荣伯继续道:“老奴建议假装家主毒发跌回武王境,诱上官兄弟商谈吞并事宜。
实则暗中设伏,将其围杀。”
项周沉吟:“此计虽妙,但上官兄弟行事谨慎,必有防备吧?”
荣伯笃定道:“只要戏做全套,他们必会松懈。”
“如何做戏?”
“家主对外宣称,将家主之位传给二少爷,随后暂离京都——当然并非真正离开,只为让上官兄弟误以为您外出求医。
再加上我在旁煽风 ,他们必定松懈防备。”
“嗯……”
项周尚在犹豫,项楚生突然出声:“不可!父亲正值壮年,岂能提前传位于我?即便是假意为之也不行,传位之事非同小可,若被外人误解该如何是好?”
项周淡然一笑:“无妨,这家主之位终究要交予你,不过是提早些时日罢了。”
他目光扫向项楚恒,后者如木桩般静立原地,毫无反应,显然对此事早已默许。
项周心中轻叹,开口道:“此事容我再思量一番。”
“阿荣,你既诚心悔改,我便再给你一次机会,望你好自为之!”
荣伯伏地叩首:“待项家吞并上官家之日,便是我赎罪之时。
届时我自会寻一处无人之地了断残生,权当将功折罪!”
“暂且不提这些,你们都退下吧。
罗殿主请留步。”
项周吩咐道。
“是!”
众人纷纷退去。
项楚恒临走时压低声音对罗岩道:“谨言慎行。”
“呵,我堂堂一殿之主,岂会胡言乱语?”
罗岩心知肚明,他是在提醒自己莫要诋毁二弟。
项楚恒心思缜密。
他知晓罗岩一直对项楚生心存疑虑,尤其厌恶万剑宗。
唯恐罗岩因私心作祟,借机中伤项楚生。
待众人离去,罗岩取出一截迷藏香,调水让项周服下。
毒性虽解,项周却神色凝重,若有所思。
“罗殿主,方才你亦在场。
正所谓当局者迷,旁观者清,你认为阿荣所言是否属实?”
项周询问道。
罗岩轻笑:“在下不敢妄断,毕竟众人神情皆似真似幻。
不过有一事请教,项家主当真心甘情愿将家主之位传予二少爷?”
“唉,楚恒胸无大志,只知贪图享乐,我又能如何?”
项周心底深处,仍认同罗岩那番话——
自古继位立长不立幼,次序若乱,必生祸端。
罗岩斟酌言辞道:“倘若……仅是假设,若整件事皆为二少爷一手策划,项家主认为可有此可能?”

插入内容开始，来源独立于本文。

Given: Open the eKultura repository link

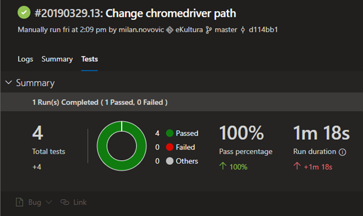Looking at the screenshot, I should click(x=189, y=30).
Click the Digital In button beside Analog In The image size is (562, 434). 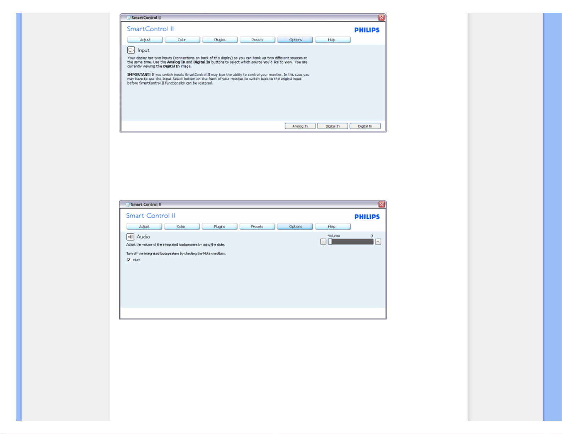pos(332,126)
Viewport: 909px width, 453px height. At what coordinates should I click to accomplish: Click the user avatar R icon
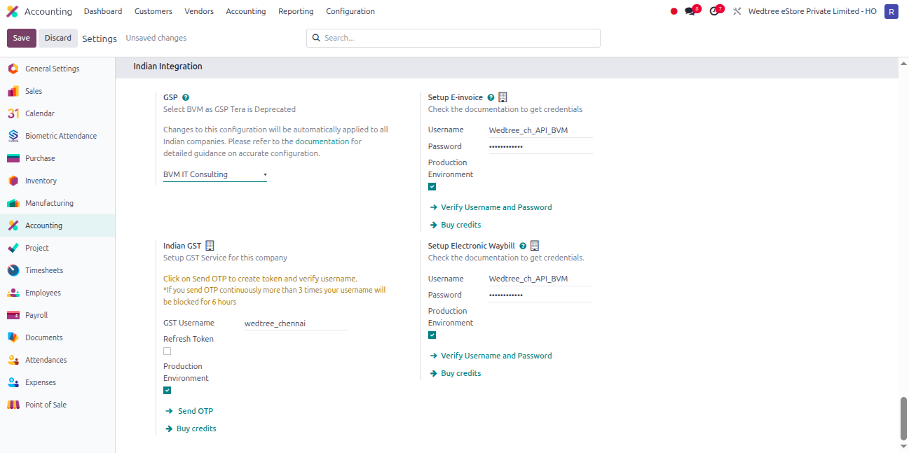[891, 11]
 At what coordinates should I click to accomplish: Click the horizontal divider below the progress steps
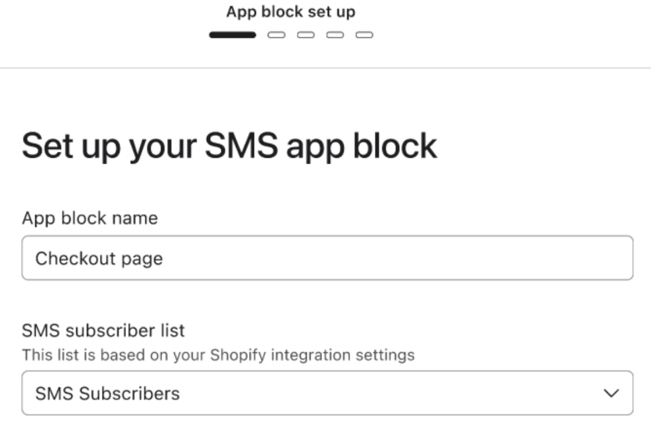click(x=325, y=68)
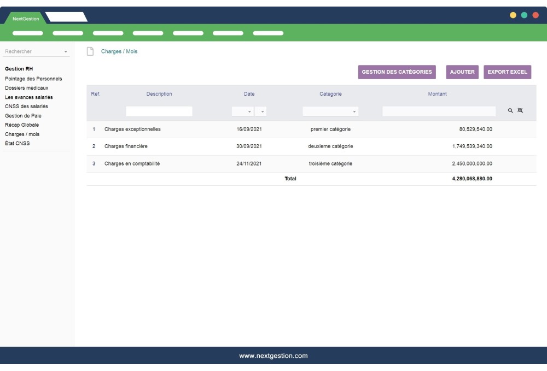547x371 pixels.
Task: Expand the Rechercher sidebar dropdown
Action: (x=66, y=50)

项周面露不悦:“此前已言明,楚生绝非此等心性,况且众人皆知,这家主之位迟早由他继承,他有何动机行此不义之举?”
“迟早二字,亦有迟与早之分。”
罗岩目光深邃,“传位之事何等敏感,以二少爷之能,岂会察觉不出您对长子尚存期许?他难免会想,若长兄幡然醒悟呢?父亲是否会改变主意?唯有将利益紧握手中,方为万全之策。”
他继而道:“荣伯向来对项家忠心耿耿,为何突然叛变?而二少爷自幼由他抚养,情同父子,若二少爷请托荣伯演这场戏,助您早日传位,岂非顺理成章?”
项周沉思片刻,觉罗岩之言不无道理。
但让他相信项楚生会谋害自己,仍难以接受,只得道:“罗殿主有何良策,可查明 ?”
罗岩含笑吐出四字:“将计就计!”
罗岩与项周密议良久,足足一个时辰后,方从议事厅步出。
候在门外的项楚恒一把将他拽至角落:“你与我父亲说了些什么?”
“怎么了?”
罗岩挑眉反问。
“你可有出言诋毁二弟?”
“别犯傻了,我何必说他坏话,你们都已经认定的事,我可没那闲工夫掺和。”
罗岩忽然阴森一笑,“最好你们项家就此衰败,我罗刹殿正好取而代之。”
项楚恒却漫不经心地问:“管那么大的摊子,不累吗?”
这话让罗岩一愣,随即无奈点头:“确实累。”
“累还总想着吞并别人?”
“不扩张,等着被人灭吗?”
“扩张也一样可能被灭。”
“人总得拼一把,不是吗?”
“就怕拼了也是白拼。”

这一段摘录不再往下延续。